Under this line is some data; print exactly the lines from the one containing "Select the Everyone recipient dropdown" through its last line, without pictures.
START Data to examine
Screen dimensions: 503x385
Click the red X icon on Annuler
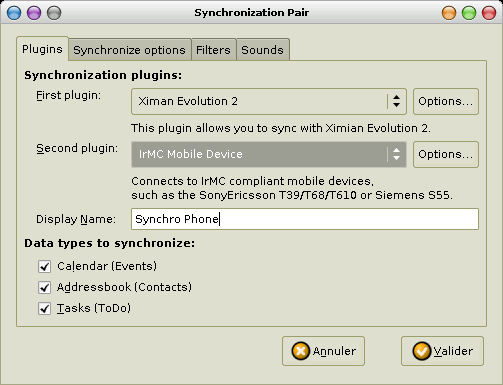(301, 351)
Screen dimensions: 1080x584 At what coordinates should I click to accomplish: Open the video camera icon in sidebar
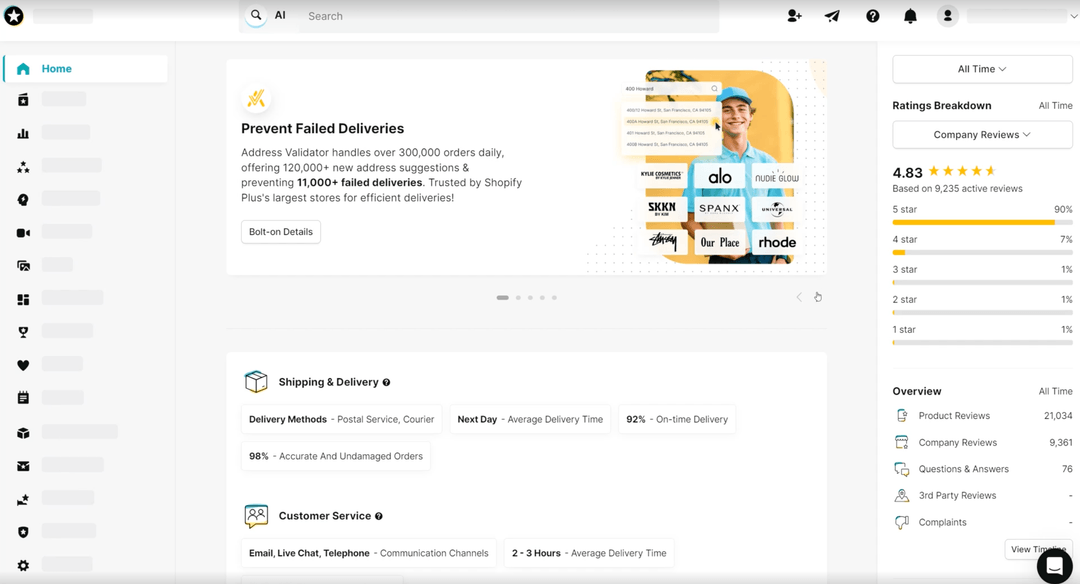point(23,233)
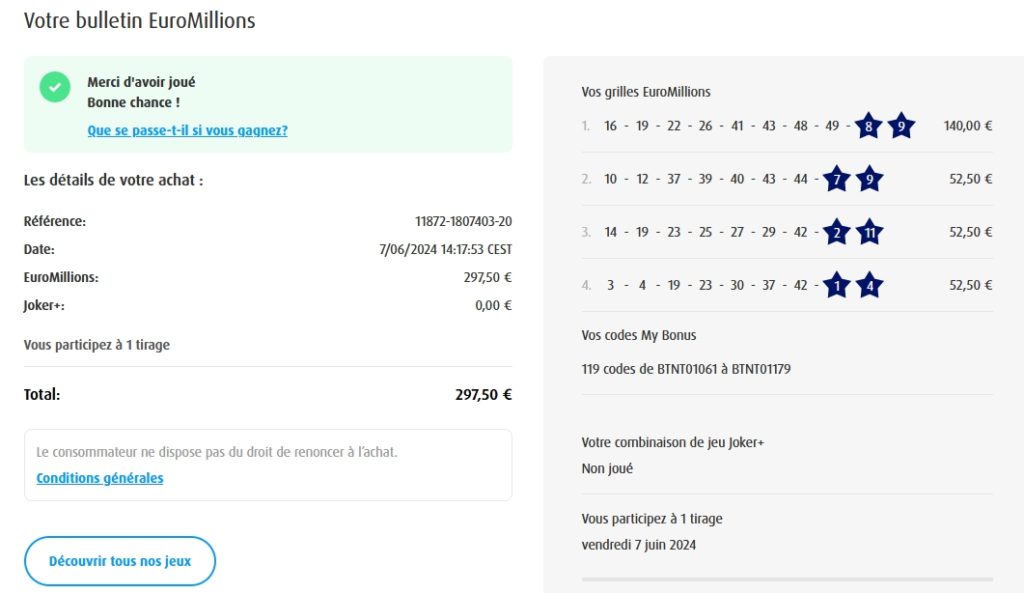This screenshot has width=1024, height=593.
Task: Click star number 1 in grid 4
Action: click(x=837, y=285)

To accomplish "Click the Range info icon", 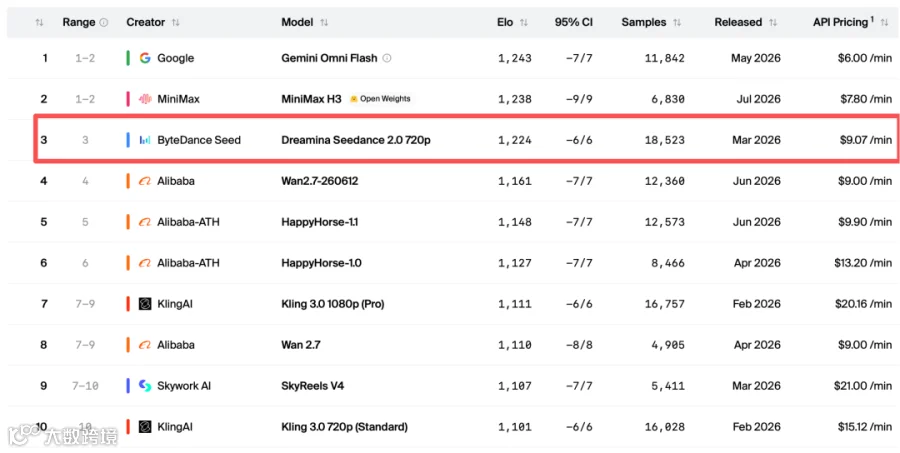I will 104,22.
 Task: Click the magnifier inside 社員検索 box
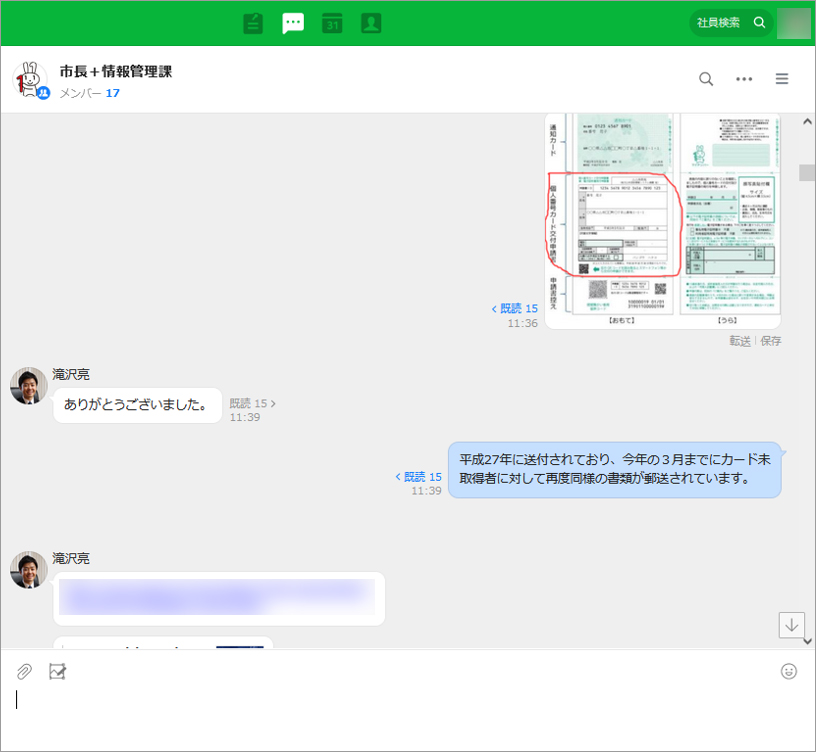pyautogui.click(x=760, y=23)
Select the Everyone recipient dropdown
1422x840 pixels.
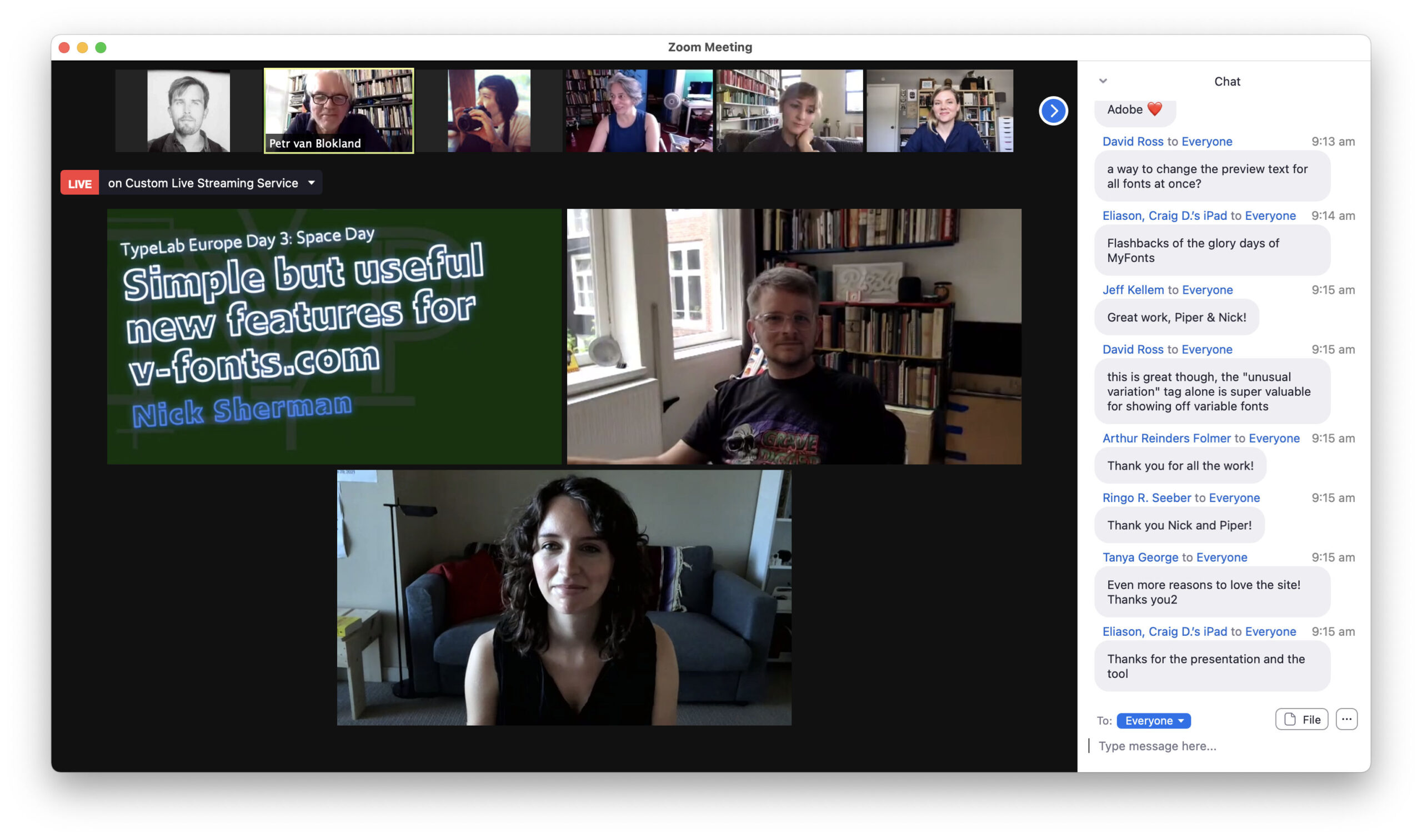[x=1153, y=720]
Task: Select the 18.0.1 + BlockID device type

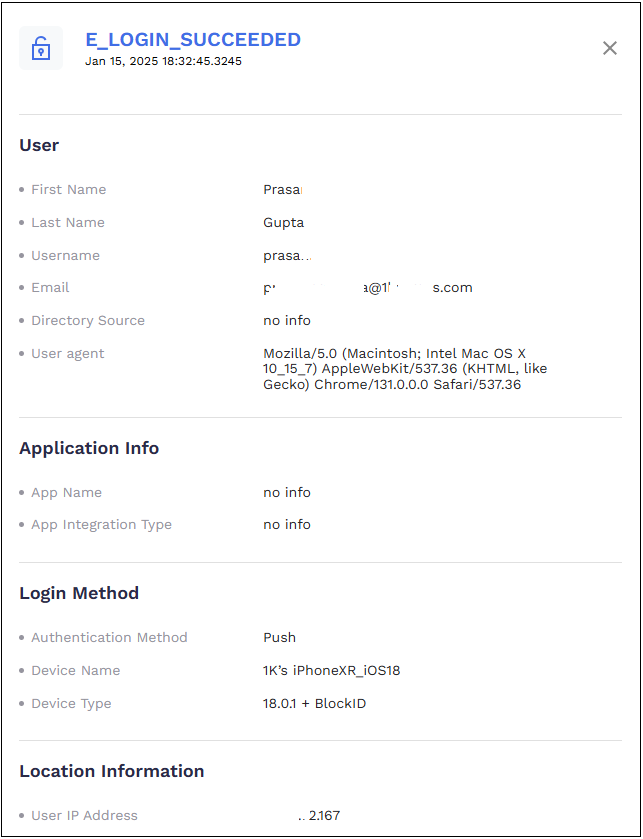Action: [314, 703]
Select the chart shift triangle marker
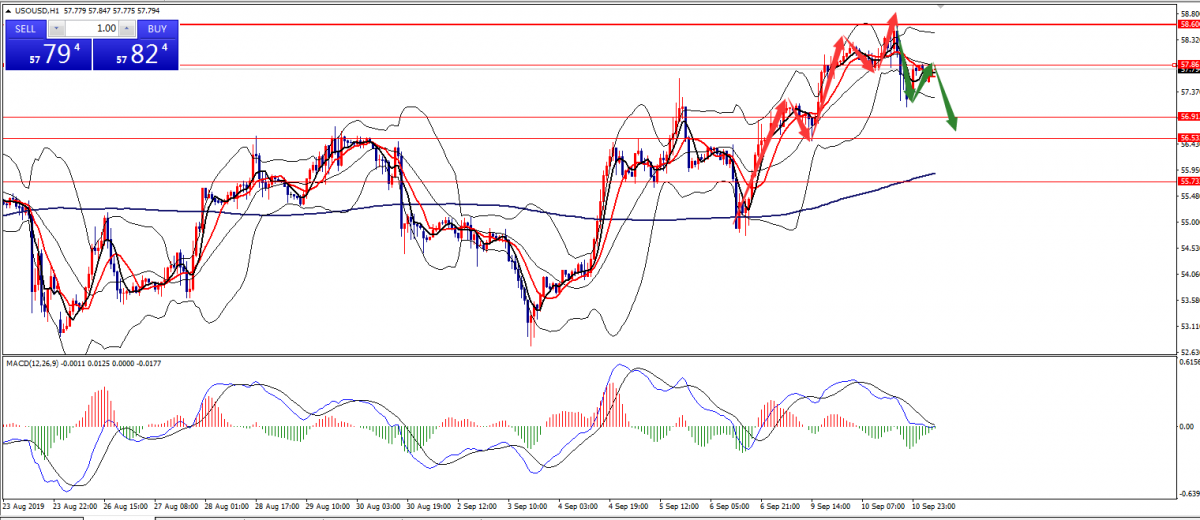Screen dimensions: 1200x520 (940, 5)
END Data to examine
### Written answer
Select the Everyone recipient dropdown
1422x840 pixels.
[x=1153, y=720]
Task: Select the 18.0.1 + BlockID device type

Action: [314, 703]
Select the chart shift triangle marker
Screen dimensions: 1200x520 (940, 5)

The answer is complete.